- Qué hacer: Prosigue el texto sobre el balance del banco Macro del cuarto trimestre de 2022 a partir de su última oración.

───── Texto extraído ─────

El banco Macro difundió sus estados contables correspondientes al cuarto y último trimestre del 2022 en la jornada de ayer. El balance en general se mantuvo en línea con lo que veníamos observando en los periodos anteriores, con el banco mejorando sus ingresos, pero principalmente de la mano de una mayor exposición a los activos del sector público y con la fuerte aceleración inflacionaria que hubo en el país en los últimos meses (representada en el balance como la posición monetaria neta) impidiendo que eso se transmita en mayores ganancias netas para el banco.
En el cuarto periodo, Macro tuvo ingresos netos por intereses por $83.602 millones, una suba del 20% interanual, pero por debajo de los casi $89.000 millones que se esperaban. La suba responde a un alza del 79% en los ingresos totales, por la mencionada mayor exposición a activos del sector público (tanto en volumen como por las mayores tasas ofrecidas en comparación a hace 12 meses) pero contrarrestada por el aumento del 179% en los gastos por intereses producto de que ahora el banco debe ofrecer tasas mucho más altas por sus depósitos, mayormente por los plazos fijos. En lo que respecta a los ingresos netos por comisiones, los mismos se mantuvieron sin cambios en comparación al 4Q21. A su vez, los gastos operativos fueron de $53.113 millones y tampoco variaron significativamente respecto al último trimestre del año anterior. Si bien el banco hizo un buen trabajo reduciendo sus gastos administrativos en un 9% estos fueron compensados por mayores gastos por depreciación y amortización de activos. Si bien el ingreso operativo terminó siendo un 79% más alto que hace un año, la suba fue borrada completamente porque la posición monetaria neta subió un 93% en el mismo periodo. Por esta razón, las ganancias netas del banco terminaron siendo de $16.614 millones o $26 por acción, un 19% por debajo de los $32,09 del mismo periodo del año anterior, pero superando los $19,76 que esperaba el mercado. Para todo el 2022, Macro cerró con cerca de $43.000 millones, que también estuvo un 19% por debajo de lo obtenido en el 2021.

───── Datos mostrados ─────

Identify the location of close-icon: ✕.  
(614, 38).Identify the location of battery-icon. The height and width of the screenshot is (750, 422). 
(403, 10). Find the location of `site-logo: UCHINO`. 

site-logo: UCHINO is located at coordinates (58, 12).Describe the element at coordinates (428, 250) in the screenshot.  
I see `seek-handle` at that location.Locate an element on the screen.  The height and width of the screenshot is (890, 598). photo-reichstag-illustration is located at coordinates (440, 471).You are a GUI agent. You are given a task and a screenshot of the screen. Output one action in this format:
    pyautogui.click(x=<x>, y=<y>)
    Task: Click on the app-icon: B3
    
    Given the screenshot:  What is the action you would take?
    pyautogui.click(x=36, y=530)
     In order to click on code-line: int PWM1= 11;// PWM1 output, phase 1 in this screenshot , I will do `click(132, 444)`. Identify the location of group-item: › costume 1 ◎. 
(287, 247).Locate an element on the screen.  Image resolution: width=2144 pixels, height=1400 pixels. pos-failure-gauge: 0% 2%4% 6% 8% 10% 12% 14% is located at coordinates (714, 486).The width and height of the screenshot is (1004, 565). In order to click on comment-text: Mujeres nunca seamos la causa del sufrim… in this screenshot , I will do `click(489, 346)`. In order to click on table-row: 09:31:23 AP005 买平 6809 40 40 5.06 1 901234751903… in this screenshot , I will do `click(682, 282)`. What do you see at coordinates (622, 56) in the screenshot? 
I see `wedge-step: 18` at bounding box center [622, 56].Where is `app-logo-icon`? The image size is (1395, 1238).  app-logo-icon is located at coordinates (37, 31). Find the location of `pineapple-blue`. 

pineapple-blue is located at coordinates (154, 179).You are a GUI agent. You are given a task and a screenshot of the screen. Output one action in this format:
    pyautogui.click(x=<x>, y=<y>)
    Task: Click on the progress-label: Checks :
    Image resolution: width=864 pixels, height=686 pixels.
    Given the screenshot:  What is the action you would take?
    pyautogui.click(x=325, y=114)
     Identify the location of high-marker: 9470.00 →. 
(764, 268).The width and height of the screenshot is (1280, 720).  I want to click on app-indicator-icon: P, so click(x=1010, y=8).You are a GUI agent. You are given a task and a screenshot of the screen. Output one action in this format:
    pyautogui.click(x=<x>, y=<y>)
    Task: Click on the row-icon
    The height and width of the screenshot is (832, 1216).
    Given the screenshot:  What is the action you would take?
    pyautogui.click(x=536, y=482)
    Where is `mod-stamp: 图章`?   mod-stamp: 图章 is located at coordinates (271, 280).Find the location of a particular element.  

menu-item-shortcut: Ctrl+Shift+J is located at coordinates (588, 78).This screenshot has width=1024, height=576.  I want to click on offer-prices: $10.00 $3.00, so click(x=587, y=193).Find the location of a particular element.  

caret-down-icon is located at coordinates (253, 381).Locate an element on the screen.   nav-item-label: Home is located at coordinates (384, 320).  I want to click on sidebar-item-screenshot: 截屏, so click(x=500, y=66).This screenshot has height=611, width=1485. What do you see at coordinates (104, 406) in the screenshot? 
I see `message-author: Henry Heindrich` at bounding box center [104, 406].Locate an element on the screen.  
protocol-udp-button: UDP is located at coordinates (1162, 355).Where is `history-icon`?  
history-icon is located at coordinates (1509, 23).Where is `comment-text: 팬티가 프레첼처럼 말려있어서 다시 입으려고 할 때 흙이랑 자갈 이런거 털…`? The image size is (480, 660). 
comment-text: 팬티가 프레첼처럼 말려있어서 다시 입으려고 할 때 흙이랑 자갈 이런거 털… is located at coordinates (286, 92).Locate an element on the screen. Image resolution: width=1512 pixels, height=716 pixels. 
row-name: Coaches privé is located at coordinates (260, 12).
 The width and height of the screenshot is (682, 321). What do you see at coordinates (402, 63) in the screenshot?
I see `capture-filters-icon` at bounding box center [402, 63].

─────

- Respuesta:
Por otra parte, el financiamiento al sector privado bajó 12% interanual por la caída en pesos del 14%. Los rubros que más impactaron fueron los préstamos hipotecarios y los personales, mientras que el de mejor desempeño fueron los préstamos con tarjetas de crédito. Un punto destacable fue que los préstamos en moneda extranjera se incrementaron en un 22% aunque continúan en niveles muy bajos. Por el lado de los depósitos totales, los mismos subieron un 13% de la mano de un alza del 14% en los depósitos del sector privado. La suba es exclusiva por las mayores tasas que está obligado a ofrecer el banco, sobre todo para plazos fijos. Además, los depósitos en moneda extranjera siguen sin encontrar piso y cayeron 9% en la comparación año a año. Por último, los activos que provienen del sector público subieron 46% interanual siendo la gran mayoría por aumentos en las tenencias de Leliqs. Si excluimos a los activos del BCRA, los activos públicos sobre activos totales del banco se mantuvieron en niveles similares, pasando de un ratio del 18,1% hace un año a uno del 18,5% actualmente.
En general un balance en línea con lo que se venía observando últimamente no solo en Macro sino en el sector bancario en general. Si tenemos en cuenta las actuales condiciones macroeconómicas del país (de alta inflación y altas tasas) y el contexto actual del sector, que se encuentra bastante regulado y con el crédito al sector privado en niveles muy bajos, no observamos una alta posibilidad de que el panorama se modifique, al menos antes de las elecciones.